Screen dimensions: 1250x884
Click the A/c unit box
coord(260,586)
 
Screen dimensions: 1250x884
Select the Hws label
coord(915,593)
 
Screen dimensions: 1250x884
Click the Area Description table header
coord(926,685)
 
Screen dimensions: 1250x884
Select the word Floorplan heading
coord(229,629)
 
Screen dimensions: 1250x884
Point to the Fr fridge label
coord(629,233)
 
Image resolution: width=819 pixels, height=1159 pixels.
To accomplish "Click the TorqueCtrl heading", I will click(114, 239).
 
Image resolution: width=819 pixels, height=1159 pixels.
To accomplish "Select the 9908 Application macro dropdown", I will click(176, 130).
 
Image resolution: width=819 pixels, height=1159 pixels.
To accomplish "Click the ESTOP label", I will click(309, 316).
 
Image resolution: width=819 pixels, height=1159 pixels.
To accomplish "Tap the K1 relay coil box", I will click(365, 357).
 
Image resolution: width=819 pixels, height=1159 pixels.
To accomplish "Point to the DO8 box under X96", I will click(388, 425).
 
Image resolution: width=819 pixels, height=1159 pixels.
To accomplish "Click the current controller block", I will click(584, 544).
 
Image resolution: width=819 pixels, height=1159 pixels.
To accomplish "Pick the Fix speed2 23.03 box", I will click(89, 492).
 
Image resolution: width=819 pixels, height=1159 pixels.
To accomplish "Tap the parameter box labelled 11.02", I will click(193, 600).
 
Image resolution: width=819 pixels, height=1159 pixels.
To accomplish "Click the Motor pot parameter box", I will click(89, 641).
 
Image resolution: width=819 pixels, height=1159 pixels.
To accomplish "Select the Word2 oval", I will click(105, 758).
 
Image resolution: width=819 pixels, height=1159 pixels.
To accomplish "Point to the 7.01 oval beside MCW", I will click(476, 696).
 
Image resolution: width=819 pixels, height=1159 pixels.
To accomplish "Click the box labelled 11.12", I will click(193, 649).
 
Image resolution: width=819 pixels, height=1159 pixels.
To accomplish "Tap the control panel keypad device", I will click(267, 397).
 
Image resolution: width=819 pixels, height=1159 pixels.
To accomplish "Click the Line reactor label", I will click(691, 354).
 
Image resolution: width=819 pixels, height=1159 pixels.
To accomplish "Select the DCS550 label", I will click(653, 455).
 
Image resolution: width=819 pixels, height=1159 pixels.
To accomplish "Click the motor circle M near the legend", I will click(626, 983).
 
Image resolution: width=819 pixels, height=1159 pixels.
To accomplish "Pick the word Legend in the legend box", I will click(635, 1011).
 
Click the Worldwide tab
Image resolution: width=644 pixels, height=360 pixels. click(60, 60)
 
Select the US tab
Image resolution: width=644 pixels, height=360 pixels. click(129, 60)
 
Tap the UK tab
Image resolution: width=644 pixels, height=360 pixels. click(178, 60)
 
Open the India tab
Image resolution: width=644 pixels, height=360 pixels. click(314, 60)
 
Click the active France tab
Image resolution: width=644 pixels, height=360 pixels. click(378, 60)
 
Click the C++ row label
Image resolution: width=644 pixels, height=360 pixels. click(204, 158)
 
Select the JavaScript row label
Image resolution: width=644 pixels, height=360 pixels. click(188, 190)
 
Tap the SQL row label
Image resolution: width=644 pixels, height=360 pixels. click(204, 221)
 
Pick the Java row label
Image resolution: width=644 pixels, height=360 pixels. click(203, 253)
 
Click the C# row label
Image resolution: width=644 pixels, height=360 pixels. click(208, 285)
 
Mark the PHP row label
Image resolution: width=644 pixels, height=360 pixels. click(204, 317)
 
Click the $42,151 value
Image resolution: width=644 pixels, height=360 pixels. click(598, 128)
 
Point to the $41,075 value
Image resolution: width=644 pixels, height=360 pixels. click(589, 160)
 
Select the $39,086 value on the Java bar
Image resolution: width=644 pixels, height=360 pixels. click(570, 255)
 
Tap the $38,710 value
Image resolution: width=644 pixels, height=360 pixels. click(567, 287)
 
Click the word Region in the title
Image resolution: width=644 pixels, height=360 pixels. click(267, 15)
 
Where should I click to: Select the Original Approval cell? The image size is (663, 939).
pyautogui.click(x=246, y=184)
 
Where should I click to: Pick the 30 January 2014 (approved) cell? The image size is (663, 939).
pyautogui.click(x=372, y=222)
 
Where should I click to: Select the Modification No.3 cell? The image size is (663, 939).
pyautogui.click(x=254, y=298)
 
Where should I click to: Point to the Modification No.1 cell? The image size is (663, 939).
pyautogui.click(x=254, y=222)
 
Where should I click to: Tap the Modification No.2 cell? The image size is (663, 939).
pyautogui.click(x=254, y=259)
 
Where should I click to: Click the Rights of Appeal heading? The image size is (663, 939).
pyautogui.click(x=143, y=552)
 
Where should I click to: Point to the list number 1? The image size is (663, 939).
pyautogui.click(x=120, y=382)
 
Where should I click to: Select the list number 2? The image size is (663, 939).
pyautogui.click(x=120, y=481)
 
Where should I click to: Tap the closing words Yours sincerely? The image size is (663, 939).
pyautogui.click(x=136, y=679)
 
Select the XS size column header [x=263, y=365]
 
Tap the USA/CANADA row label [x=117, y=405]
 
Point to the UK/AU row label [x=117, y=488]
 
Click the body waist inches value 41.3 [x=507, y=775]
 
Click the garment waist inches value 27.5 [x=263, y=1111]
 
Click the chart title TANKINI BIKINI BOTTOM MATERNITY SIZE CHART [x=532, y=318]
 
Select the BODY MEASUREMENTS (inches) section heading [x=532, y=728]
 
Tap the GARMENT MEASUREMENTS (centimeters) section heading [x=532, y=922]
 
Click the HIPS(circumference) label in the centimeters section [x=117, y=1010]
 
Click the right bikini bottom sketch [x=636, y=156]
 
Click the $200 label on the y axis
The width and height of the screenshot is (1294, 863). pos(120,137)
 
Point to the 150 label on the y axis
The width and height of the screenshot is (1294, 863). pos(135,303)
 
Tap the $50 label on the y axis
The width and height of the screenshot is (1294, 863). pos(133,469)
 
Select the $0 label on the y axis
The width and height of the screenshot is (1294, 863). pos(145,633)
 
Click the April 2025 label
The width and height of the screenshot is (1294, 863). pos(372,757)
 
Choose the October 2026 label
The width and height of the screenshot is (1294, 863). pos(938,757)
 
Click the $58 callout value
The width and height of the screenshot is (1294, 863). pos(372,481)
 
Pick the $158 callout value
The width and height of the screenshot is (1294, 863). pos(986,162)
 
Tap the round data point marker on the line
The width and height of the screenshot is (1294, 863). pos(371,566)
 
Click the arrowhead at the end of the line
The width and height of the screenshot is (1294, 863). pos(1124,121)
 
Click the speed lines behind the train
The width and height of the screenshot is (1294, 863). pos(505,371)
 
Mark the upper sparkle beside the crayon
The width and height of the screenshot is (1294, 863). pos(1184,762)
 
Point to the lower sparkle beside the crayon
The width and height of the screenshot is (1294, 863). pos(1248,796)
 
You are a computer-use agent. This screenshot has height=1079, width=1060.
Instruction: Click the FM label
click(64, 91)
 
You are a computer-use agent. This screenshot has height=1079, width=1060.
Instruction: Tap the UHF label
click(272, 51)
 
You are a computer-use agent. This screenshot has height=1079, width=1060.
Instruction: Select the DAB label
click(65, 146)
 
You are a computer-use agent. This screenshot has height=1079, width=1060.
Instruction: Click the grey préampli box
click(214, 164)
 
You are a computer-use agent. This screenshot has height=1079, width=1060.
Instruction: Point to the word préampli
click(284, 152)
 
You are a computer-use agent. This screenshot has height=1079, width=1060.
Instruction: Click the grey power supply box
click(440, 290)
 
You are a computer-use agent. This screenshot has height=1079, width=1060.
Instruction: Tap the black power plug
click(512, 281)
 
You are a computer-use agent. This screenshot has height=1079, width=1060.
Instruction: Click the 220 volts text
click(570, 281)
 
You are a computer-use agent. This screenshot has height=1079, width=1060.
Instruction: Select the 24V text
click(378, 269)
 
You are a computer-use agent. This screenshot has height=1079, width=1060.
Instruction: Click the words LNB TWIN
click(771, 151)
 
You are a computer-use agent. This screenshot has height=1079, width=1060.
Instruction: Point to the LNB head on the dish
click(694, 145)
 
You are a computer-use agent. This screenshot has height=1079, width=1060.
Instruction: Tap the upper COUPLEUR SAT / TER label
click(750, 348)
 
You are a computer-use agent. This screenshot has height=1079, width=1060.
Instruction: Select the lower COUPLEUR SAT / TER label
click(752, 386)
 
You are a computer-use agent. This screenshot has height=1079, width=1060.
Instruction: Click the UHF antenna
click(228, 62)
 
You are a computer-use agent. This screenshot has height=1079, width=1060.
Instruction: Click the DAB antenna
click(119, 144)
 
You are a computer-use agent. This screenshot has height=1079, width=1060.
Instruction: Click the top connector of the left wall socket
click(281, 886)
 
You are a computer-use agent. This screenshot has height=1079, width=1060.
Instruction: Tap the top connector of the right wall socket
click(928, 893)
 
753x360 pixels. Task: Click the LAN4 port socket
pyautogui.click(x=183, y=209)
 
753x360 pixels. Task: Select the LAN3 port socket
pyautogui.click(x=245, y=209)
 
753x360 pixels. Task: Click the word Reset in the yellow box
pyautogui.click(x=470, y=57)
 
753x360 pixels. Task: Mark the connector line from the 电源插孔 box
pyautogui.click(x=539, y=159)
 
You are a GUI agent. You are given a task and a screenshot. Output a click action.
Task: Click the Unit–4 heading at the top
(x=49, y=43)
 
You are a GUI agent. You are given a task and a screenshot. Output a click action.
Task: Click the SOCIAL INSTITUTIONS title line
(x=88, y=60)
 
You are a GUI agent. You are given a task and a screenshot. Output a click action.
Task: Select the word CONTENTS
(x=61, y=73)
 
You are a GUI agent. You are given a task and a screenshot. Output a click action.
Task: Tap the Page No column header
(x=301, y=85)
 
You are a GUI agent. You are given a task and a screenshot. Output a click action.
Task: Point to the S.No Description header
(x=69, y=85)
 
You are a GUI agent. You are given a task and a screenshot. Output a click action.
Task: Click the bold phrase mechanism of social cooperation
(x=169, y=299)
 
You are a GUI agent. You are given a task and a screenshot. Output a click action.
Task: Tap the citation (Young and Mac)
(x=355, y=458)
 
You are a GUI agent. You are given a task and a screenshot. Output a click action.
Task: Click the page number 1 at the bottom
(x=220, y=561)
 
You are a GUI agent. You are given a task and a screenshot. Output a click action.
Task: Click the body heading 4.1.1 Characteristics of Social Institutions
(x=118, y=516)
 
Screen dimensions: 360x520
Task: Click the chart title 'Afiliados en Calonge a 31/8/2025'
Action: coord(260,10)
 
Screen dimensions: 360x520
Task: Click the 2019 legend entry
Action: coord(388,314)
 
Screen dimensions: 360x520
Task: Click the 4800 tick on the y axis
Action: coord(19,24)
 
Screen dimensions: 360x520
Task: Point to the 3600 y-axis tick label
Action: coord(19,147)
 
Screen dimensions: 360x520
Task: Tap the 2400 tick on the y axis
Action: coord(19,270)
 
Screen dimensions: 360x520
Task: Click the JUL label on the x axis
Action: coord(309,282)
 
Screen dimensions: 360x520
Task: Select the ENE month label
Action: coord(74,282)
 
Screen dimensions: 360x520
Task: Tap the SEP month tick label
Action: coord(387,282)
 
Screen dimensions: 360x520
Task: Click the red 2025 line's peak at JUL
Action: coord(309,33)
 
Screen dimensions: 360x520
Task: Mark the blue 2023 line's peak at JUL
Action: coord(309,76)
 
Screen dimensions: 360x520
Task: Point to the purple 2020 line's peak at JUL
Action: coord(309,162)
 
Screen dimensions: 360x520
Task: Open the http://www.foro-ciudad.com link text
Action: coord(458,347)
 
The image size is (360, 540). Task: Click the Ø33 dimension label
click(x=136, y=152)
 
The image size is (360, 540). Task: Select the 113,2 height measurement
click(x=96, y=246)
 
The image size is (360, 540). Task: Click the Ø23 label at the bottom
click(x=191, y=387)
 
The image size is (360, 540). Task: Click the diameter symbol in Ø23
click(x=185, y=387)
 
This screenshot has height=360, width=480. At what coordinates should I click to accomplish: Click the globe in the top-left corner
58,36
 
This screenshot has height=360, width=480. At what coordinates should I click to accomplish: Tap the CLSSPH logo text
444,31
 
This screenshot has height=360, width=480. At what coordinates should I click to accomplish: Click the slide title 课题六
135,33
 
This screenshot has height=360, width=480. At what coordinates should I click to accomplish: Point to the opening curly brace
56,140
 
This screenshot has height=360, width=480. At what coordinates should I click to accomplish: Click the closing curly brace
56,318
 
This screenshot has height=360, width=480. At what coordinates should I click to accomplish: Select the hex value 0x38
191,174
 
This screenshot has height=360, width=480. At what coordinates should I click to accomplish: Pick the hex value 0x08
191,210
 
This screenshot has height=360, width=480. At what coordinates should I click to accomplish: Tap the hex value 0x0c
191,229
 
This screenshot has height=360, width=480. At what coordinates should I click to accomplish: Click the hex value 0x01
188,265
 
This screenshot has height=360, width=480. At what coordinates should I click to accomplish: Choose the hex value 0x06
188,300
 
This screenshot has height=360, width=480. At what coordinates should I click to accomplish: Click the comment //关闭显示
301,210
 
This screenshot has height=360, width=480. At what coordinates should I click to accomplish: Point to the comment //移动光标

══════════════════════════════

▶ [JOB]:
Update the rows from the start of the records through the line with "coord(229,629)" by changing "Screen dimensions" to "Display size", leaving everything else unchanged.

▶ [CORRECT RESULT]:
Display size: 1250x884
Click the A/c unit box
coord(260,586)
 
Display size: 1250x884
Select the Hws label
coord(915,593)
 
Display size: 1250x884
Click the Area Description table header
coord(926,685)
 
Display size: 1250x884
Select the word Floorplan heading
coord(229,629)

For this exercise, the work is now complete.